Uma confraria absolutamente democrática: moços e velhos; gente de todas as
raças; gente abonada e irremediáveis pobretões; "gatinhas" esculpidas e gordotas esbaforidas;
homens de meia idade, com a evidente protuberância que denuncia os chopes, e rapazes
"saradões".
Para mim, o grande exercício não é caminhar; o que vale é a velha e saudável
prática da observação das pessoas, que a esta altura da vida terei muito mais dificuldade
em perder do que minha relativamente modesta barriguinha.
Admiro muito os observadores de pássaros, que viajam milhares de
quilômetros, enveredam por trilhas tortuosas, arranham-se em pontiagudos espinhos, apenas
para contemplar a sem dúvida exuberante obra da natureza. Mas eu prefiro continuar sendo
um observador de gente. E não há melhor lugar para isso do que as congestionadas passarelas
onde desfilamos nós, os integrantes da confraria dos caminhantes.
Lá vêm aquelas três velhinhas tagarelas. Animadas, enérgicas, fingem
que ganham a batalha contra o reumatismo. Cruzam com três senhores aparentemente hígidos,
orgulhosos dos raros músculos que ainda não cederam à inexorável lei da gravidade.
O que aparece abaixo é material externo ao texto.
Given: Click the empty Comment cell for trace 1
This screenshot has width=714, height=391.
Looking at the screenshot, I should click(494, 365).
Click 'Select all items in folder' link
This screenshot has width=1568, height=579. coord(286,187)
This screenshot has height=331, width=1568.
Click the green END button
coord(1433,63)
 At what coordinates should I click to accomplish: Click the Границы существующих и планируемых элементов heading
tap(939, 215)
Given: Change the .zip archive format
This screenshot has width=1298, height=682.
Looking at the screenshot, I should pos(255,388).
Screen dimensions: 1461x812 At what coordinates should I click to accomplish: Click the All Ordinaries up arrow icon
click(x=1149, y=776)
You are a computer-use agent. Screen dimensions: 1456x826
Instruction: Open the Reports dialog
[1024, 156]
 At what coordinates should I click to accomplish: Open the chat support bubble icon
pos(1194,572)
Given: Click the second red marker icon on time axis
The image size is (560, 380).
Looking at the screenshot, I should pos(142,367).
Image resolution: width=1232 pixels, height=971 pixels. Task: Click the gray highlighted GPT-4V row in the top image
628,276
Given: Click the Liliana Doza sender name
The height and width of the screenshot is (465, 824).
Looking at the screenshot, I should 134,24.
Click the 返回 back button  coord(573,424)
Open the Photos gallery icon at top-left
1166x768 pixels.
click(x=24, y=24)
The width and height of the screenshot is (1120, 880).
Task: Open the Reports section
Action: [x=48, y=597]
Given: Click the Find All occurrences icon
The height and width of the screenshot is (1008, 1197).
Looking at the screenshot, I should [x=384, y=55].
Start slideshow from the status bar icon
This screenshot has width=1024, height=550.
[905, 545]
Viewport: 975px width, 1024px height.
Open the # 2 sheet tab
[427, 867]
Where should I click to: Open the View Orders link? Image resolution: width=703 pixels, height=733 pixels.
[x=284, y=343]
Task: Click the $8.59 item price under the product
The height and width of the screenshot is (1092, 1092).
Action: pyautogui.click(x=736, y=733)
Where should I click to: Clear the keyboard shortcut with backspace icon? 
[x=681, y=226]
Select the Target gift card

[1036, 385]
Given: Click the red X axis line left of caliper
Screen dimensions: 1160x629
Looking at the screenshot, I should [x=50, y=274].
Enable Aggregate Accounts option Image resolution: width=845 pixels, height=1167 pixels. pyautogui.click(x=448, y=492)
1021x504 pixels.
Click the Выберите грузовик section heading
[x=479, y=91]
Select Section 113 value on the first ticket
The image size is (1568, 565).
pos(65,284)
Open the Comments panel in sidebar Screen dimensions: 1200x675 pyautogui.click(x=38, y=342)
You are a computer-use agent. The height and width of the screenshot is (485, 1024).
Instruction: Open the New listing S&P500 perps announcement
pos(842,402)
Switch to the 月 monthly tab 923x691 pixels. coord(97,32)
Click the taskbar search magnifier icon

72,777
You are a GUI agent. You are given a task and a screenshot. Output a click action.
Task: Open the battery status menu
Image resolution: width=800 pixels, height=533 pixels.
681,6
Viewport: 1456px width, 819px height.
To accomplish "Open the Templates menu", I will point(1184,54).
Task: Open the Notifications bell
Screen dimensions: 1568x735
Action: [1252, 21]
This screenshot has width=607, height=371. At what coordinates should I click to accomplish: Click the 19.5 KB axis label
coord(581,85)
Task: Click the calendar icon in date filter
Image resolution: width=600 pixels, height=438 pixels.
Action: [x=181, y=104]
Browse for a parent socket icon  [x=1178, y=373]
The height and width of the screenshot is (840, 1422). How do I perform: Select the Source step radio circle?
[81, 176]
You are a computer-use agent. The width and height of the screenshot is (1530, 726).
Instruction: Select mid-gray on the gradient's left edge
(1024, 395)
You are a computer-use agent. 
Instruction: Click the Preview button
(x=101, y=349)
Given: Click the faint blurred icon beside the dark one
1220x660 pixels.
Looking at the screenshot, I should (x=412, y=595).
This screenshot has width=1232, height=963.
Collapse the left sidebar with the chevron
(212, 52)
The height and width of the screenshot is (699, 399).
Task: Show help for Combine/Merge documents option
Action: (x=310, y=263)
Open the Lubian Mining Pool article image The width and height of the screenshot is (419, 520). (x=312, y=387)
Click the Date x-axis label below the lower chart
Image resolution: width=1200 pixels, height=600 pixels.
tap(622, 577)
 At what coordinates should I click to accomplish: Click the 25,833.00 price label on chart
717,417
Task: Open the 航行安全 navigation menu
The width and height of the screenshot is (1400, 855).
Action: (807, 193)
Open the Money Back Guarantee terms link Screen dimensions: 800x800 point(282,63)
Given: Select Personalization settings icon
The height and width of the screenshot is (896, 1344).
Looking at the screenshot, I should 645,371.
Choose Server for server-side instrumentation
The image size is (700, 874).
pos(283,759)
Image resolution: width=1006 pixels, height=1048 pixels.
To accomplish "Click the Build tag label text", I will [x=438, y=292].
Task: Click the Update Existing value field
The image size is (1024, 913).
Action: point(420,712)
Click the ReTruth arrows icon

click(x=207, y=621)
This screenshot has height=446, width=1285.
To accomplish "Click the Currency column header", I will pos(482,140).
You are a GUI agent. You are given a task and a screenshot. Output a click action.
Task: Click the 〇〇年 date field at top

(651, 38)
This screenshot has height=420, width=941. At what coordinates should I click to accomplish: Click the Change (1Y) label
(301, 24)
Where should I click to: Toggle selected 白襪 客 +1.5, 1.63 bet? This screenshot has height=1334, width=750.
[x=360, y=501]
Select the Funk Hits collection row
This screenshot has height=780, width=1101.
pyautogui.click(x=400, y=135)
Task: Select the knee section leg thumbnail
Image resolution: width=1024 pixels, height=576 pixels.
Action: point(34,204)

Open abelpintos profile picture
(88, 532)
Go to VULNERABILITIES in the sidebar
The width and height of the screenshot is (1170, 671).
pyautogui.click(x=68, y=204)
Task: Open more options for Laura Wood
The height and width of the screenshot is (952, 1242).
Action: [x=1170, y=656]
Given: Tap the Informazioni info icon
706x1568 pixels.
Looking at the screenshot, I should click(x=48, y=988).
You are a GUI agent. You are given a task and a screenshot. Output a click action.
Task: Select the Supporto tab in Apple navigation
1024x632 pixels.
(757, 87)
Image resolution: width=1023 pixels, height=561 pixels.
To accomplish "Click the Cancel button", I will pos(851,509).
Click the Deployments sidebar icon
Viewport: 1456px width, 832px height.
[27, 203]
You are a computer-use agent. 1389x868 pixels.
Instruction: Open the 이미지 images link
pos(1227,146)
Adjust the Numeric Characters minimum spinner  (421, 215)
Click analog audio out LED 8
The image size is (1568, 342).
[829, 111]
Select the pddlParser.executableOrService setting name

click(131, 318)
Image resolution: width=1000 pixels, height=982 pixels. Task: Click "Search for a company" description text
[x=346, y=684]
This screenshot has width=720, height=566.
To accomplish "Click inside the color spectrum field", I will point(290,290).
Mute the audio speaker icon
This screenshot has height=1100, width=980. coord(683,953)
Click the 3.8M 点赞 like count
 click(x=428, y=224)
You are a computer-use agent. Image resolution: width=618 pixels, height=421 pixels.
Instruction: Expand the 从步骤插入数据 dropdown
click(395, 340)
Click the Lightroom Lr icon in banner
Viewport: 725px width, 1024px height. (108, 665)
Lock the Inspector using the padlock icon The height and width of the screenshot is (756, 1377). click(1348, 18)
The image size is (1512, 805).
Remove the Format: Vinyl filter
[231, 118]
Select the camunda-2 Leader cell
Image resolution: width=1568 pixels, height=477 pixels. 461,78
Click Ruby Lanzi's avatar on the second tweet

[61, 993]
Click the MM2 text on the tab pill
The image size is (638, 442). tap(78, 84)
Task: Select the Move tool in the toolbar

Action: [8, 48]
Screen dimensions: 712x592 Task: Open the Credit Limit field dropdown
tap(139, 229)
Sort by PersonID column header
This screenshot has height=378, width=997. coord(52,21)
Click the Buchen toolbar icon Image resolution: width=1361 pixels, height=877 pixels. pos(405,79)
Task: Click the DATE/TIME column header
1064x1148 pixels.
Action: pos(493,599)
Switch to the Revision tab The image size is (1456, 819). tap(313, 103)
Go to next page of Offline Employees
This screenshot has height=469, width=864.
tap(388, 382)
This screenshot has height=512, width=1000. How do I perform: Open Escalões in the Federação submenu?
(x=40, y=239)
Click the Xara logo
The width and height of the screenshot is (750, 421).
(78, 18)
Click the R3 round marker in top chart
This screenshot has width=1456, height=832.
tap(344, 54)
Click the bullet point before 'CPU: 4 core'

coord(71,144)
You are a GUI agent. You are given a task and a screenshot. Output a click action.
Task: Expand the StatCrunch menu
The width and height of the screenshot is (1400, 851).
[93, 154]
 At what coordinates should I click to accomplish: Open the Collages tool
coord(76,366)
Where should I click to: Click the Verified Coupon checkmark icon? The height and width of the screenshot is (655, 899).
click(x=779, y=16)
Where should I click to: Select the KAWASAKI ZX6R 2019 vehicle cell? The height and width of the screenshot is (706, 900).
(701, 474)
Imagino que nesses olhares que também se cruzam esteja contida uma certa
nostalgia dos tempos passados - tempos dos passeios calmos; tempos de um caminhar conduzido
apenas pelo prazer e pelo romance.
Impressão minha, ou senti, nelas e neles, um suspiro abafado, um peito
arfante não apenas pela caminhada?
Há rostos congestionados pelo esforço; há testas que trazem para cá as
rugas da preocupação. Semblantes alegres parecem festejar a beleza da vida; caras fechadas
denunciam quem não consegue se livrar do mau-humor.
Ah, quanta vida está contida nas gotas de suor dessas moças e rapazes
que nos deixam com inveja e saudosos dos passos rápidos, das corridas de outrora! Moças
lindas transpiram sensualidade, mexendo com a libido de belos rapazes.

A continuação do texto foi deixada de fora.